** Aim of the task **
Only the pictures are to be dropped, and the rest of the data should be copied exactly.
Source material below:
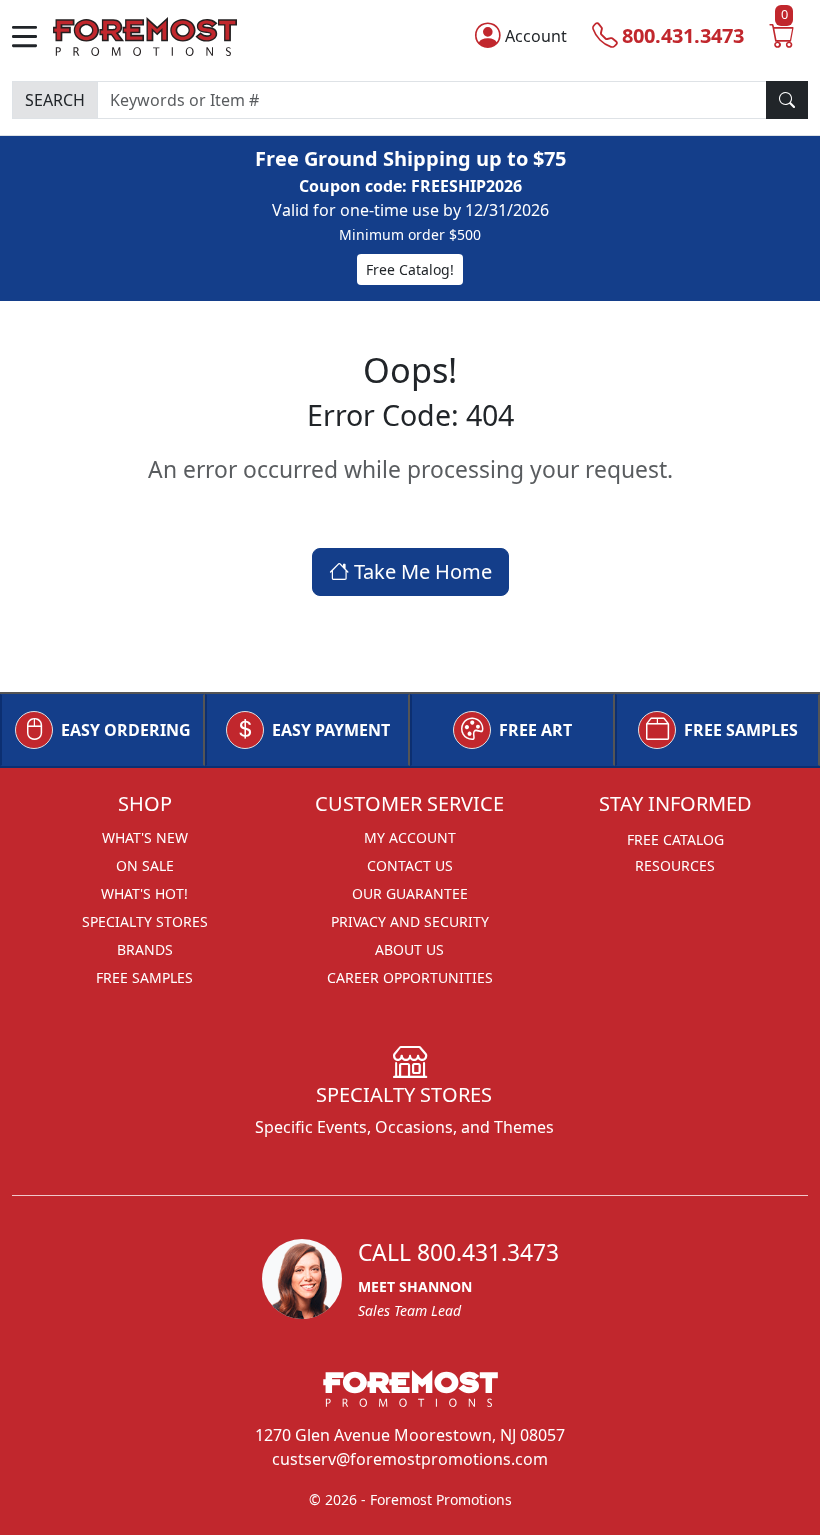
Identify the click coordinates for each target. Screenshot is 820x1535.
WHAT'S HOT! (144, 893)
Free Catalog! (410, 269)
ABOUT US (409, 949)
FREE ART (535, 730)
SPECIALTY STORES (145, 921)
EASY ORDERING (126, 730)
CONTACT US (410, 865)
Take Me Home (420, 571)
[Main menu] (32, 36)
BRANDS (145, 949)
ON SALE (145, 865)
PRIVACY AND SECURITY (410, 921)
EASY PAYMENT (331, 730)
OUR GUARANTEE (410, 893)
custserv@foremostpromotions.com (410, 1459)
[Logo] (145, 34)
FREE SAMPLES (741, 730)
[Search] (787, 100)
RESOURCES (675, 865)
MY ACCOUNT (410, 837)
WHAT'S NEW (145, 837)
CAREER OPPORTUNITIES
End of Source material.
** Answer for the task **
Identify the click coordinates for each target. Screenshot is 820x1535.
WHAT'S HOT! (144, 893)
Free Catalog! (410, 269)
ABOUT US (409, 949)
FREE ART (535, 730)
SPECIALTY STORES (145, 921)
EASY ORDERING (126, 730)
CONTACT US (410, 865)
Take Me Home (420, 571)
[Main menu] (32, 36)
BRANDS (145, 949)
ON SALE (145, 865)
PRIVACY AND SECURITY (410, 921)
EASY PAYMENT (331, 730)
OUR GUARANTEE (410, 893)
custserv@foremostpromotions.com (410, 1459)
[Logo] (145, 34)
FREE SAMPLES (741, 730)
[Search] (787, 100)
RESOURCES (675, 865)
MY ACCOUNT (410, 837)
WHAT'S NEW (145, 837)
CAREER OPPORTUNITIES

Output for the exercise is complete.